--- SECCIÓN DEL DOCUMENTO ---

La solemnidad de la Epifanía del Señor tiene su día propio el 6 de enero. Pero en los países en que este día no es feriado, se traslada al domingo siguiente al 1 de enero.

Tradicionalmente se ha asociado la solemnidad de la Epifanía con la venida de los magos de Oriente que, guiados por una estrella, llegaron a Jerusalén preguntando: “¿Dónde está el Rey de los judíos que ha nacido? Pues vimos su estrella en el Oriente y hemos venido a adorarlo”. Según el evangelista San Mateo, esta es la primera manifestación de la identidad del niño Jesús que se concede a alguien, fuera de María y José, se entiende. Los vecinos y conocidos ciertamente saben que ha nacido un niño, pero nadie sabe quién es este niño. Epifanía significa “manifestación luminosa”. Es la forma como se hizo saber a esos hombres lejanos que había nacido alguien destinado a cambiar la historia del mundo. No se trata de cualquier “Rey de los judíos” –Herodes también se atribuía este título-, sino de un Rey que es anunciado por una estrella y que mueve a estos hombres a venir desde tierras tan lejanas “a adorarlo”.

--- OBJETIVO INDICADO 1 ---
Según el texto sobre la Epifanía, ¿qué significa la palabra «Epifanía»?
--- OBJETIVO INDICADO 2 ---
Reproduce sin ningún cambio las líneas de las entradas que van desde la que contiene "Click the 'CESM2-LENS" hasta la que contiene "click(435, 222)", ambas incluidas.
El texto y las entradas no guardan ninguna relación entre sí.

--- ENTRADAS DEL EJERCICIO ---
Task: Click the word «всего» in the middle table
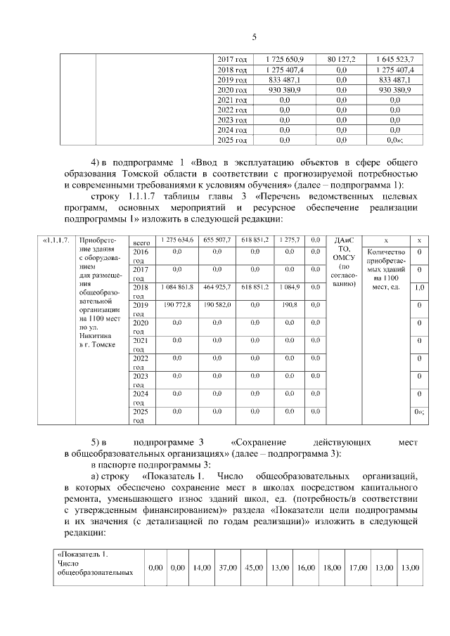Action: pos(141,242)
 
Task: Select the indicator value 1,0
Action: pos(420,287)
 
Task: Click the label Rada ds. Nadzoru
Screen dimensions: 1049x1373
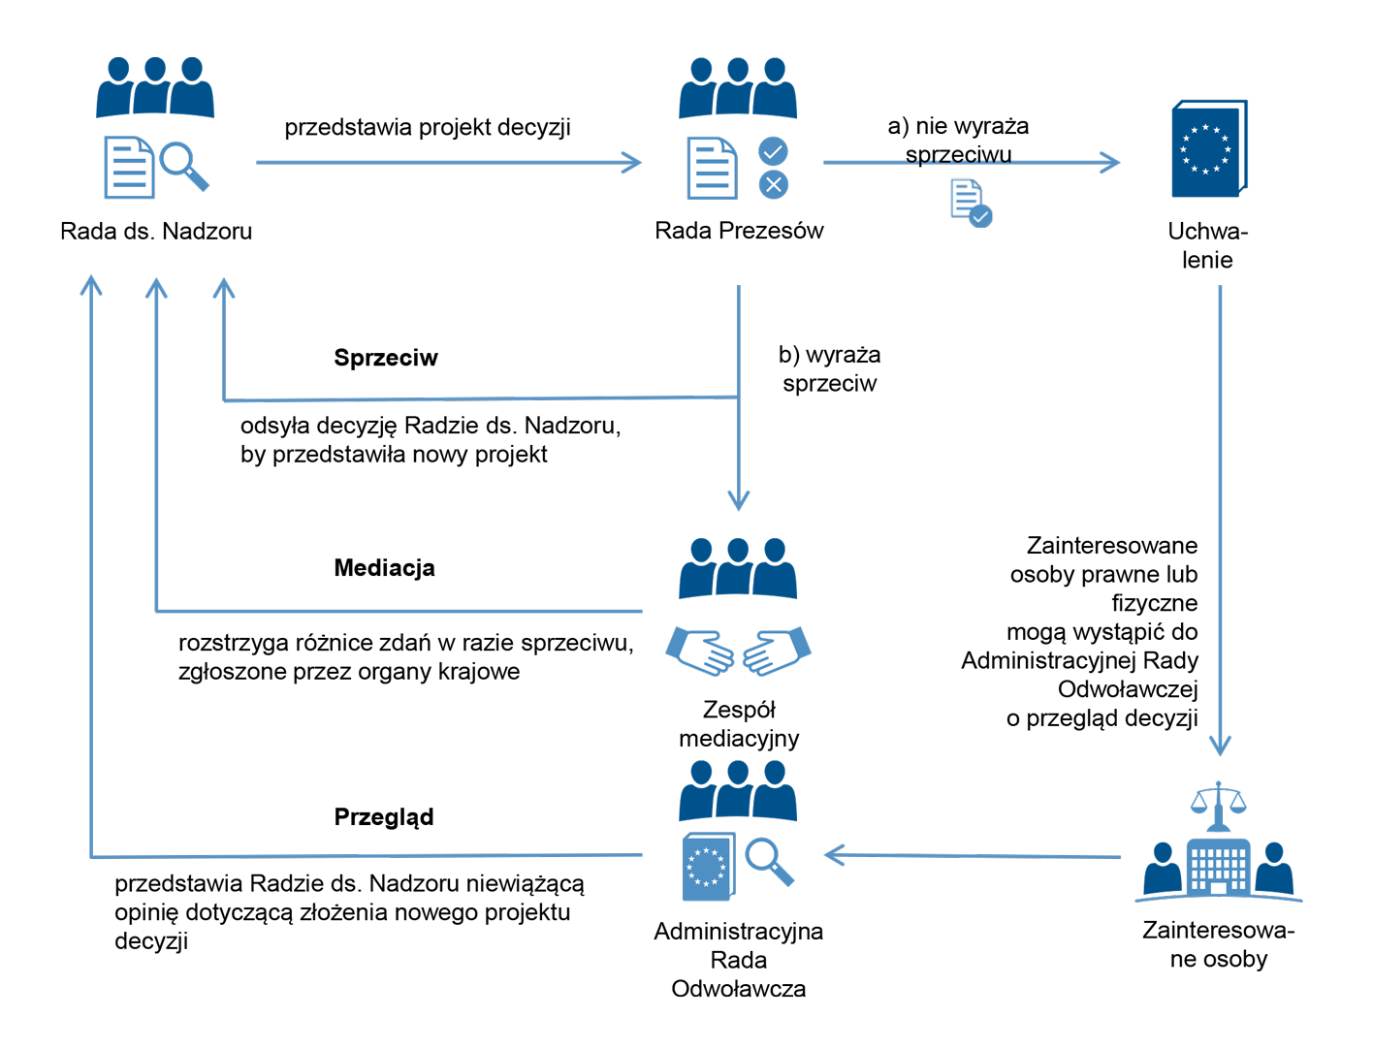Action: [156, 232]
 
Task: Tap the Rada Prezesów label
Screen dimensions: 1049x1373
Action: [739, 231]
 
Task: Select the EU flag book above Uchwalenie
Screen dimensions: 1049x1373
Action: [1208, 149]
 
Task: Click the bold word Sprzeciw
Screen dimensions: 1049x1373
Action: [386, 358]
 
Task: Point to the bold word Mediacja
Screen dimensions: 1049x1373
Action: [384, 568]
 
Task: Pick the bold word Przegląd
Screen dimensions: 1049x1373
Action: [384, 817]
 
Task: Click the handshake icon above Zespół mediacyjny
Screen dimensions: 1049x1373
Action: [738, 652]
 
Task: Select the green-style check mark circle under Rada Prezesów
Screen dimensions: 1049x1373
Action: [773, 151]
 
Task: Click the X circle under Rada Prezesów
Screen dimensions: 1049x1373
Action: [773, 184]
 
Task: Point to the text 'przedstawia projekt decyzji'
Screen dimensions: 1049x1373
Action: [428, 128]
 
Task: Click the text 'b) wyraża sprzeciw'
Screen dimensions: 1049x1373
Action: [830, 369]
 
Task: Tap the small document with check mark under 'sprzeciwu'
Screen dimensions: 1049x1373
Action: [971, 204]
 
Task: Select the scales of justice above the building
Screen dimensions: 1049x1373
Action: [1218, 801]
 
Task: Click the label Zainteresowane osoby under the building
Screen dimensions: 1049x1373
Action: [1219, 944]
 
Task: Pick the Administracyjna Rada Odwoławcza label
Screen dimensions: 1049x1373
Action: [739, 960]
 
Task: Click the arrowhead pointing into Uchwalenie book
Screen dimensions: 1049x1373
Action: [1110, 163]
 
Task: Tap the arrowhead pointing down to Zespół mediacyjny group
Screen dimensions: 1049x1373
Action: [739, 500]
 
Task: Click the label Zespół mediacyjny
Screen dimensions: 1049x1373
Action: [739, 724]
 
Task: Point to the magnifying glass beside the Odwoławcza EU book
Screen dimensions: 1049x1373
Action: [769, 860]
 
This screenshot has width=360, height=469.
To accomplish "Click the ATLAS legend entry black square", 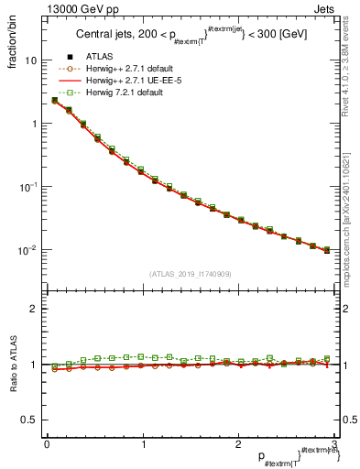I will coord(71,56).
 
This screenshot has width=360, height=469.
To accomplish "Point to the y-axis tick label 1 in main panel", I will coord(33,124).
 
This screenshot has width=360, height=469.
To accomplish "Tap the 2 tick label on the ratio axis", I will coord(33,310).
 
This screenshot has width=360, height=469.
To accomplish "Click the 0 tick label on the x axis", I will coord(47,444).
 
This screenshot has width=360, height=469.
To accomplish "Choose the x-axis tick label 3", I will coord(334,444).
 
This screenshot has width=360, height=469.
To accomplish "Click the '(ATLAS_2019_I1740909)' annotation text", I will coord(190,274).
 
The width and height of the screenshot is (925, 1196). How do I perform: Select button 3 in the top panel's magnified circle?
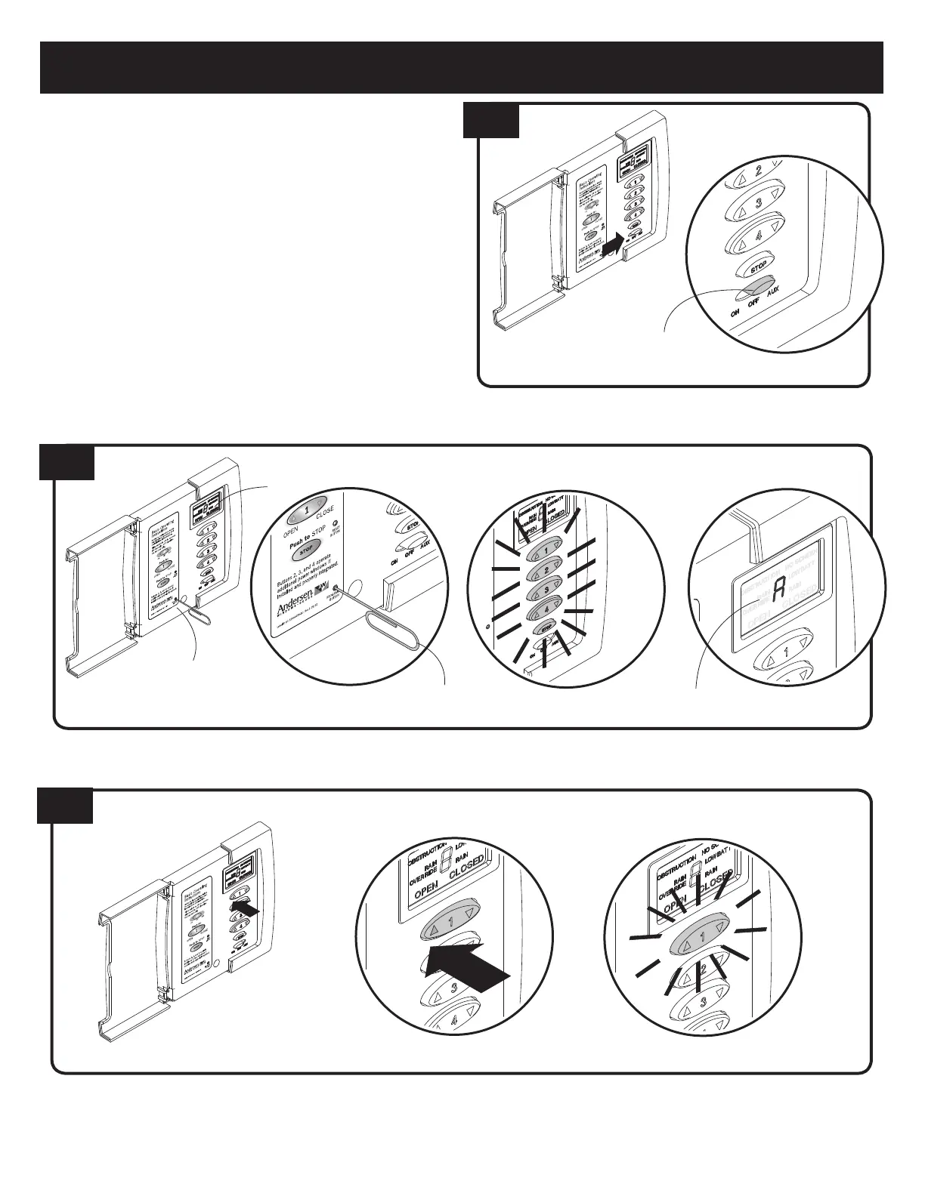[757, 205]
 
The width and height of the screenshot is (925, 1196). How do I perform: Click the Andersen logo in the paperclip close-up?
[292, 606]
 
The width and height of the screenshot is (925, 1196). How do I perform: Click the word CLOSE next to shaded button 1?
[325, 512]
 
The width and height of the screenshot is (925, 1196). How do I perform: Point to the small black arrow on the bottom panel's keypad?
[248, 910]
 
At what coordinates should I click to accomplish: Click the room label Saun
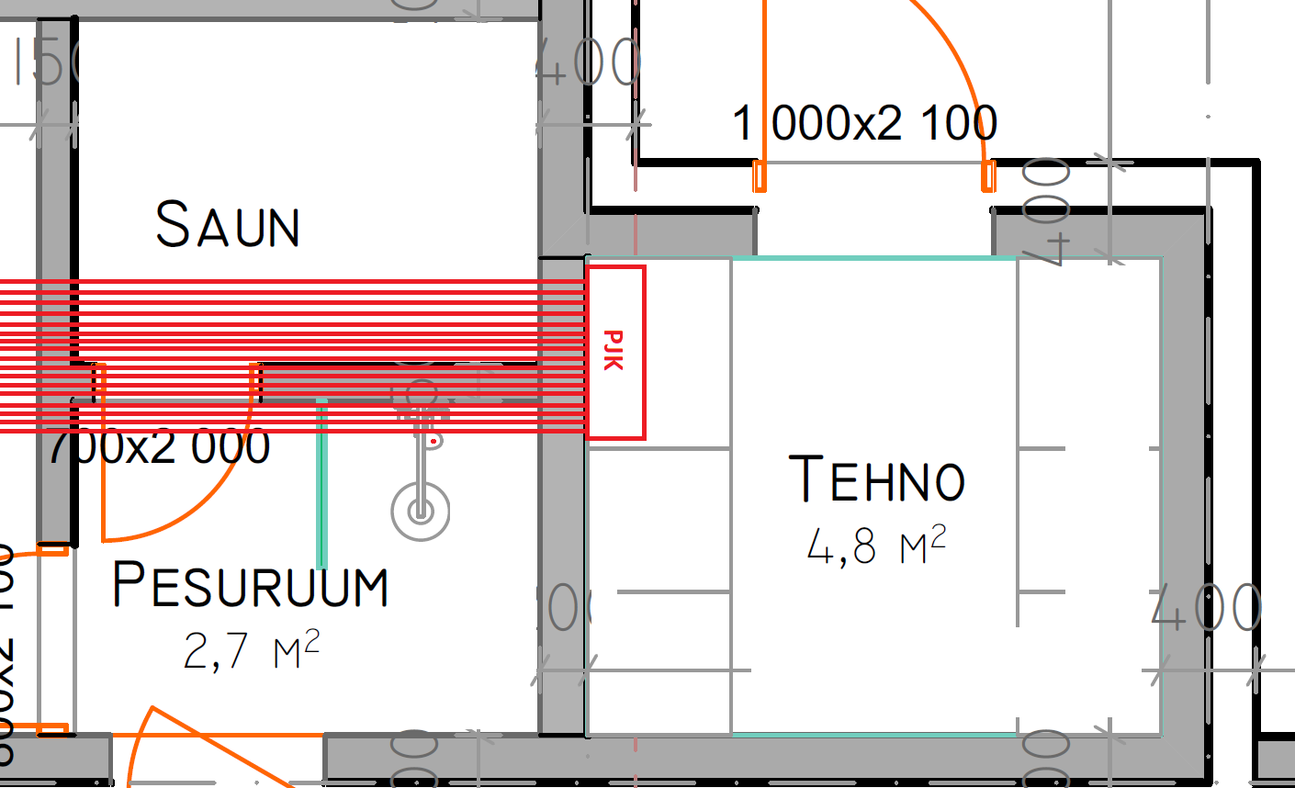228,225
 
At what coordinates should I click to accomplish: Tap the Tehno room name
877,478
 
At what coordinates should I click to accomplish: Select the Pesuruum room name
250,585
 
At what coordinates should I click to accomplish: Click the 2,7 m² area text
251,650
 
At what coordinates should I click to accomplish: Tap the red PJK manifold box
615,353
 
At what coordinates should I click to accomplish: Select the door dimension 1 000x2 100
864,123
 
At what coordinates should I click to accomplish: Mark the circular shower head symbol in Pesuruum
421,512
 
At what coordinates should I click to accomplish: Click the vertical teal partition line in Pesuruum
321,482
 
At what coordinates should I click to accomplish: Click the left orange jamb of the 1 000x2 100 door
760,175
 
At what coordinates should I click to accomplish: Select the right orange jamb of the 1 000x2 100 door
988,175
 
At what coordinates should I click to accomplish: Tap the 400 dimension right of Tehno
1206,608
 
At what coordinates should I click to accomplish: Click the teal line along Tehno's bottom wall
873,735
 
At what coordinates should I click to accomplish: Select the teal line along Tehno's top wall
873,258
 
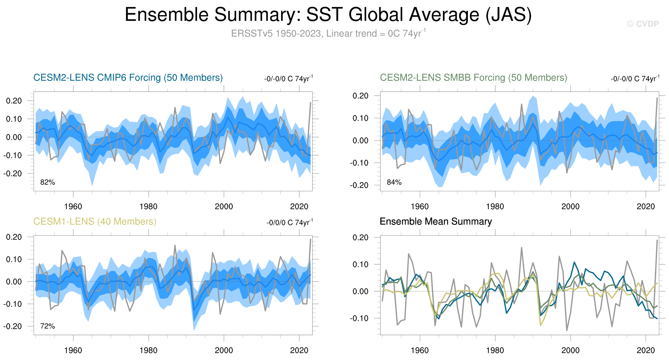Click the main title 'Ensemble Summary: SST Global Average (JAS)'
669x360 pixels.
click(328, 15)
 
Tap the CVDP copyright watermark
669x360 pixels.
click(643, 24)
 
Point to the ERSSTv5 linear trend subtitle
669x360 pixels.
click(328, 33)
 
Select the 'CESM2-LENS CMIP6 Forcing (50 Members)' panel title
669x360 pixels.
click(128, 78)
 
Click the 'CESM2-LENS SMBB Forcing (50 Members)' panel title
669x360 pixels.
click(473, 78)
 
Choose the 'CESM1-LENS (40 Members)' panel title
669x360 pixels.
click(95, 222)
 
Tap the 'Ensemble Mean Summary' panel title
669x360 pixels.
click(435, 222)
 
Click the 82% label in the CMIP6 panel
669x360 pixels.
click(47, 182)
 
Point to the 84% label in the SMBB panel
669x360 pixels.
click(394, 182)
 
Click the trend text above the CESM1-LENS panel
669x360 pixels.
click(290, 222)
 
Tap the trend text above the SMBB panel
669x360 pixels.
click(635, 78)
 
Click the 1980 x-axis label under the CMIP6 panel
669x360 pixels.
click(148, 207)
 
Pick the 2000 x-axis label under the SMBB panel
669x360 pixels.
click(570, 207)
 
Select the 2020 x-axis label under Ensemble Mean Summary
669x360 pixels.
click(646, 350)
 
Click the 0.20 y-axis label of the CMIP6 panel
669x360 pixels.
click(14, 101)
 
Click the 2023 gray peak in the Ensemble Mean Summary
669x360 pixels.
click(657, 240)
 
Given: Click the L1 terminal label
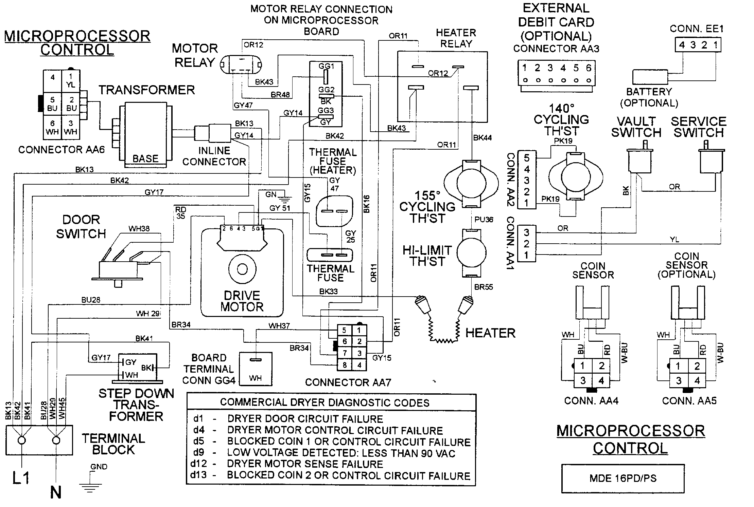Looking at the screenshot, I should [x=21, y=478].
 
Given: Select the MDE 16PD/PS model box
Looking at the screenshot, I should [x=623, y=478].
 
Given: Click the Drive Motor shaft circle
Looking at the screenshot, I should [x=242, y=269].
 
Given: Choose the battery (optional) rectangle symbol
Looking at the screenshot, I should [x=650, y=77].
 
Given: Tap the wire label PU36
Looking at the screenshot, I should [x=484, y=220].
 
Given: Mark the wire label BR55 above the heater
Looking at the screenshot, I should [x=483, y=287].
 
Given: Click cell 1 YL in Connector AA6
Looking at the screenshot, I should [x=71, y=80].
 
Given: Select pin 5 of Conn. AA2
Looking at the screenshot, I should [x=526, y=158].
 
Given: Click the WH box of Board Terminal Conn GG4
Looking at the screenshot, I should [x=256, y=369].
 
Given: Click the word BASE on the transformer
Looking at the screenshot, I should [x=145, y=159].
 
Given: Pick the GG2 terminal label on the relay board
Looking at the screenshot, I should [x=326, y=90].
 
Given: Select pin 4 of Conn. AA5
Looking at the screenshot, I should [x=697, y=381].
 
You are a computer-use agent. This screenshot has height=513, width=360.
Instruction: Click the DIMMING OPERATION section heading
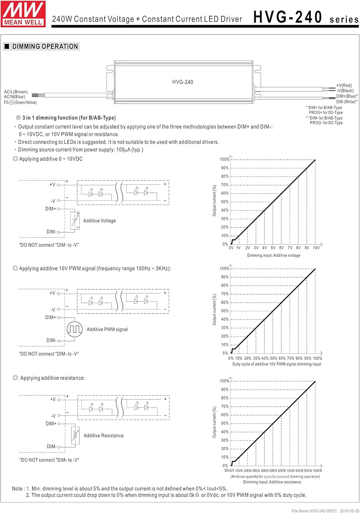click(x=45, y=47)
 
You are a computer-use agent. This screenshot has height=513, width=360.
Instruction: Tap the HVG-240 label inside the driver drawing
click(x=182, y=82)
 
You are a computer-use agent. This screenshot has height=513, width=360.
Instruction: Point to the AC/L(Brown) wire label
click(x=16, y=92)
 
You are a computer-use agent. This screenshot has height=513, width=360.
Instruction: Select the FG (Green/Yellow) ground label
click(x=21, y=102)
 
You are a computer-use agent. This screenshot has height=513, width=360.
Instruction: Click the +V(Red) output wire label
click(x=344, y=86)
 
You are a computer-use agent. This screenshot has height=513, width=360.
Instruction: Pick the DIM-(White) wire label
click(x=347, y=102)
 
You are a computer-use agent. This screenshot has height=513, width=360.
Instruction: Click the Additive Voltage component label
click(x=100, y=221)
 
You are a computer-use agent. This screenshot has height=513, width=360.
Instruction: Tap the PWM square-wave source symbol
click(x=74, y=329)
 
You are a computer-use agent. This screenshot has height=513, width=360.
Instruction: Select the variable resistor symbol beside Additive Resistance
click(x=75, y=435)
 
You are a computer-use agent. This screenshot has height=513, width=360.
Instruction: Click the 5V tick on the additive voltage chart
click(x=273, y=248)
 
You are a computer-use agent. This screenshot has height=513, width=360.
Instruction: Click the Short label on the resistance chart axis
click(x=229, y=470)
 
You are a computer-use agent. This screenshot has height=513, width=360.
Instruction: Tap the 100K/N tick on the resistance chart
click(x=317, y=471)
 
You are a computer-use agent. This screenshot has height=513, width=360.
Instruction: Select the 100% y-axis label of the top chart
click(x=224, y=159)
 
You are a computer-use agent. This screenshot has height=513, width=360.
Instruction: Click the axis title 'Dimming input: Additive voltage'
click(x=273, y=255)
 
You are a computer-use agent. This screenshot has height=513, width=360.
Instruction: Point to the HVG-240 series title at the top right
click(x=306, y=17)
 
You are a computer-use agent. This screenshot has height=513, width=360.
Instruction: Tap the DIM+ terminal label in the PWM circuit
click(x=50, y=317)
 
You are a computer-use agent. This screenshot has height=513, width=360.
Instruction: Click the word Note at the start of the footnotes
click(x=17, y=489)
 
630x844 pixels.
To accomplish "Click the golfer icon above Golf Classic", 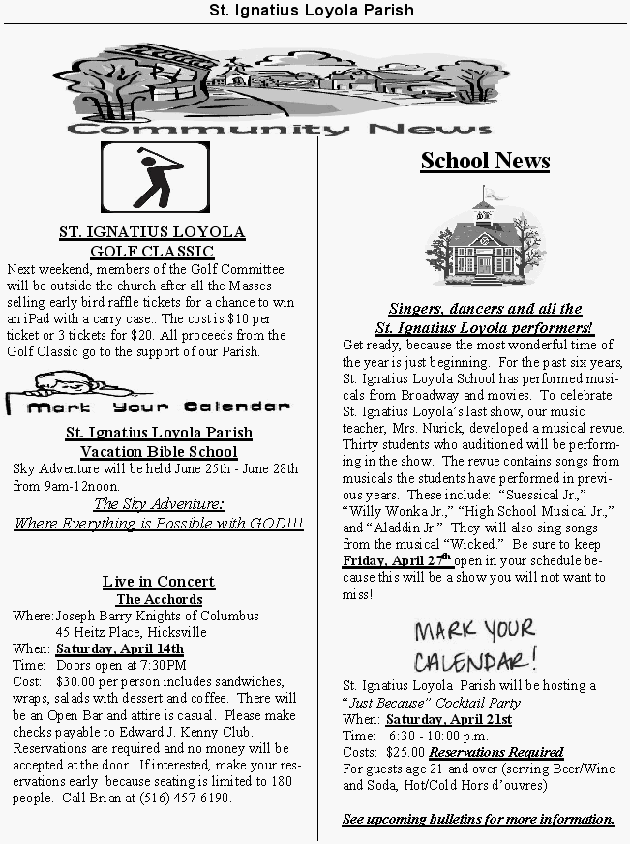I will coord(155,177).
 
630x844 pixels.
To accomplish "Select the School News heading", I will coord(485,161).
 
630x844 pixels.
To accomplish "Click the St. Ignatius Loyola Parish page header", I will coord(314,11).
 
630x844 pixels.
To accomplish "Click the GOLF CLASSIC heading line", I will coord(152,251).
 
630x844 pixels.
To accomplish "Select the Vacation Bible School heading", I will coord(159,451).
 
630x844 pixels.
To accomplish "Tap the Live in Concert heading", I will coord(159,581).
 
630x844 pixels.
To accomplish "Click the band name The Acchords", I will coord(159,599).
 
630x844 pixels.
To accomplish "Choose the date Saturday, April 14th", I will coord(120,649).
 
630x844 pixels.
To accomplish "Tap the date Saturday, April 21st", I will coord(449,719).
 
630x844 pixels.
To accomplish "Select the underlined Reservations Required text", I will coord(496,752).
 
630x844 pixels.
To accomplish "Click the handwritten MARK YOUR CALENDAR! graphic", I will coord(474,646).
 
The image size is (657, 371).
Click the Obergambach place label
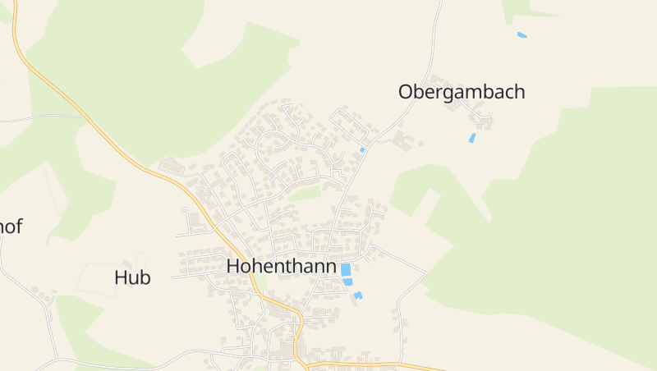[462, 92]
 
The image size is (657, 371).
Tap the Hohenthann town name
[282, 266]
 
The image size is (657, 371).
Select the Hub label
[132, 277]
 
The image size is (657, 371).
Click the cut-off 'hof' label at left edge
[11, 227]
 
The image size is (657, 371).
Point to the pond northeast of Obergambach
[521, 34]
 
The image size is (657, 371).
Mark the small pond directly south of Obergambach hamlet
[471, 138]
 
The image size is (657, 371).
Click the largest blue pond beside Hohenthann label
[346, 269]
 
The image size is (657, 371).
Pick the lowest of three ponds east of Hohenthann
[358, 295]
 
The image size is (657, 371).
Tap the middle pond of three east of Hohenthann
[348, 282]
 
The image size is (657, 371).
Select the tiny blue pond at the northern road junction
[362, 150]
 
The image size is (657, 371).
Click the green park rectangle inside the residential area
[305, 194]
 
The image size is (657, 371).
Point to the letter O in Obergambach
[405, 92]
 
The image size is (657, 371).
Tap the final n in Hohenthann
[331, 268]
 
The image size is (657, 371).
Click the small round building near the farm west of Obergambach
[420, 143]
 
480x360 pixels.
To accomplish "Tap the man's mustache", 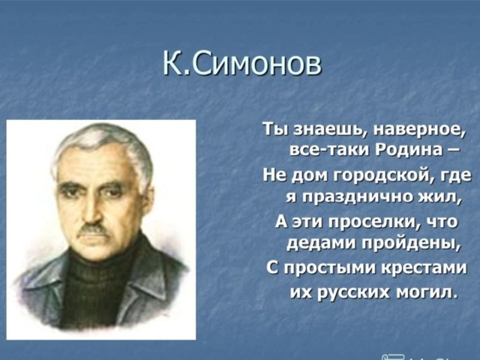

--- RESULTADO DE LA TAREA 1 ---
Significa «manifestación luminosa».

--- RESULTADO DE LA TAREA 2 ---
Click the 'CESM2-LENS SMBB Forcing (50 Members)' panel title
669x360 pixels.
click(473, 78)
 
Choose the 'CESM1-LENS (40 Members)' panel title
669x360 pixels.
click(95, 222)
 
Tap the 'Ensemble Mean Summary' panel title
669x360 pixels.
click(435, 222)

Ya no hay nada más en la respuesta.